Mis-sold A Pension

Most people don’t think twice about questioning their financial advisor. If they suggest something could be good for your financial situation then you’ll likely listen to them. Even if you do question them, they’ll probably give you a great response that you can’t really argue against. After all, if you knew more about finances than they did, you wouldn’t have hired them to help you!

Unfortunately, this trust can easily be abused by vulture financial advisers. These people purposely mislead innocent pensioners and leech off their hard-earned money. Thankfully, there are plenty of companies out there that help these people seek justice, but it’s often not enough because you’ll need to know if you’ve been mis-sold a pension in the first place.

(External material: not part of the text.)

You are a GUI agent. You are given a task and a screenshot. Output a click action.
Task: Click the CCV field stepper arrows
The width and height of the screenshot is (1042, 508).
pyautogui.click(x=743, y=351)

So how do you know if you’ve been mis-sold a pension? Here are some things to look out for.

What you should look out for

If you’re wondering if you’ve been mis-sold a pension or not then here are some of the common signs to look out for.

  • Did your advisor seem shady from the beginning? For example, did they frequently skip out terms and conditions and did they claim to be more experienced than they appeared? Trust your gut with this and don’t be afraid to ask questions to truly test if your financial advisor knows what they’re doing.
  • Did your financial advisor suggest transferring money to different schemes? In particular, did they suggest moving money from a workplace pension to something else? While this isn’t always a red flag, you should be cautious about doing this.
  • Can your financial advisor explain their fees? If they charge a lot of money for their services but can’t break down what their fees go towards, then there’s a chance they could be mis-selling you products and abusing your trust.
  • Is your financial advisor recommending high-risk pensions and investments? Most financial advisors understand that pensioners want stability, not to gamble their money away.

What should you do now?

If you think that you’ve been mis-sold a financial product by a bank or another company, it’s vital to contact them as quickly as possible and get in touch. In most cases, you have around 6 years after the sale of the financial product to make a claim. If it’s been much longer than that, then you have 3 years from the date that you’ve noticed something wrong with your finances.

There’s a lot of impartial advice on mis-sold pensions that you can get from the internet, but we urge you to speak to a trusted financial advisor that can help you set your finances straight. Making a claim can be daunting, but it’s essential if you want to claim back some of the money that you’ve lost.